B. Substantial Evidence Supports the District Courts Finding That CYFD Made Reasonable Efforts
{44} Mother challenges the district courts finding that CYFD made reasonable efforts and contends that her visits with Child were terminated “in an almost whimsical process, without consultation, much less collaboration, with Mother or Mothers therapist.”
{45} In order to terminate parental rights with respect to a neglected or abused child, the district court must find that “the conditions and causes of the neglect and abuse are unlikely to change in the foreseeable future despite reasonable efforts by the department ․ to assist the parent in adjusting the conditions that render the parent unable to properly care for the child.” Section 32A-4-28(B)(2) (emphases added). “[W]hat constitutes reasonable efforts may vary with a number of factors, such as the level of cooperation demonstrated by the parent and the recalcitrance of the problems that render the parent unable to provide adequate parenting.” Keon H., 2018-NMSC-033, ¶ 41, 421 P.3d 814 (internal quotation marks and citation omitted). CYFDs efforts need only be reasonable, not perfect. See id. ¶ 43. Moreover, CYFD need not do “everything possible” to assist a parent; instead, the focus is on whether it has done the minimum required by law. See Patricia H., 2002-NMCA-061, ¶ 28, 132 N.M. 299, 47 P.3d 859.
{46} Here, CYFD attempted to reestablish the relationship between Child and Mother three times between 2016 and 2019, each time suspending visitation plans based on Childs severe behavioral issues following contact with Mother and out of concern that Child might require residential treatment for those behavioral issues. In between these three rounds of visitation, CYFD continued to provide services to stabilize Child and prepare her for future contact with Mother. These services included weekly therapy sessions, mood-stabilizing medication, monthly psychiatric appointments, treatment foster care, and coordination of Childs care through monthly treatment team meetings. The evidence demonstrates serious concerns by Childs treatment team about the damaging effect of repeated attempts at contact between Child and Mother, notwithstanding Mothers appropriate behaviors during visits.

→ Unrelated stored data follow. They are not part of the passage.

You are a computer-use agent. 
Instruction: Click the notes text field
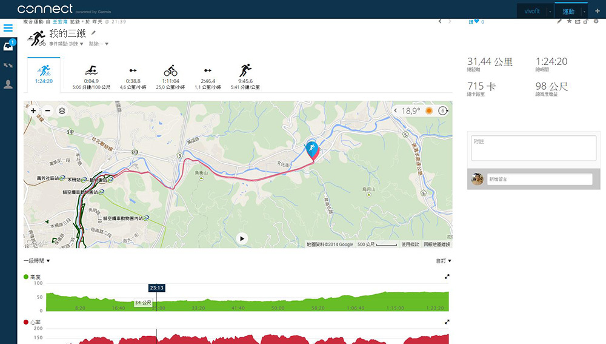pos(533,148)

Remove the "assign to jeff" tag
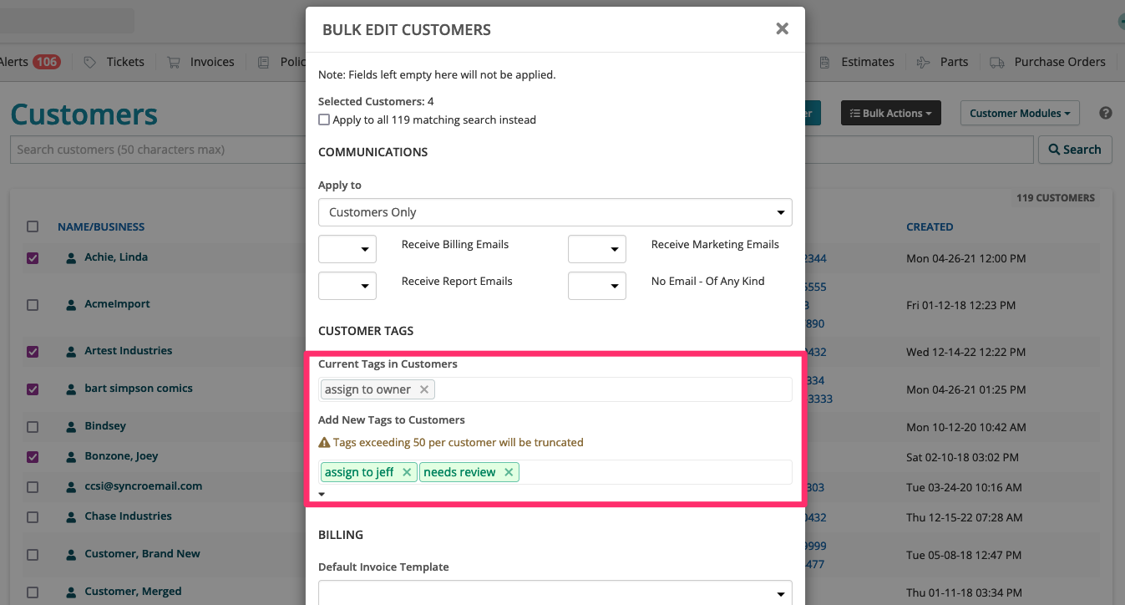pyautogui.click(x=407, y=472)
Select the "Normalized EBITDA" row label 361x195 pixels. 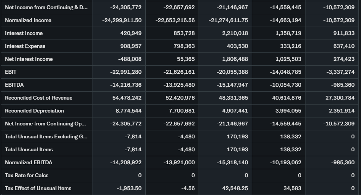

{47} To the extent Mother argues that it was “whimsical” for CYFD to suspend visits without consultation or collaboration with Mother or Mothers therapist, we remain unpersuaded. The issues preventing visitation were Childs self-harming behaviors following contact with Mother; therefore, it was reasonable for CYFD to follow the recommendations of Childs treating therapist regarding the suspension of visits and appropriate treatment to stabilize Child. By focusing on Childs safety and therapeutic needs, CYFDs efforts were directed at the appropriate cause of the issue—Childs mental health. See State ex. rel. Children, Youth & Families Dept v. Athena H., 2006-NMCA-113, ¶ 13, 140 N.M. 390, 142 P.3d 978 (concluding that substantial evidence supported a finding that CYFD made reasonable efforts when visits with the mother were suspended at the recommendation of the childrens therapists who believed that “visits had a detrimental effect on the children, who became traumatized, regressed in behavior, and were not able to progress in therapy”). NMSA 1978, Section 32A-4-22(C) (2009, amended 2016), states that “[r]easonable efforts shall be made to preserve and reunify the family, with the paramount concern being the childs health and safety.” (Emphases added.) Thus, CYFDs focus on Childs therapeutic needs and the recommendations from Childs therapist was both reasonable under the circumstances and in accordance with CYFDs statutory duty to prioritize Childs health and safety when making efforts towards reunification.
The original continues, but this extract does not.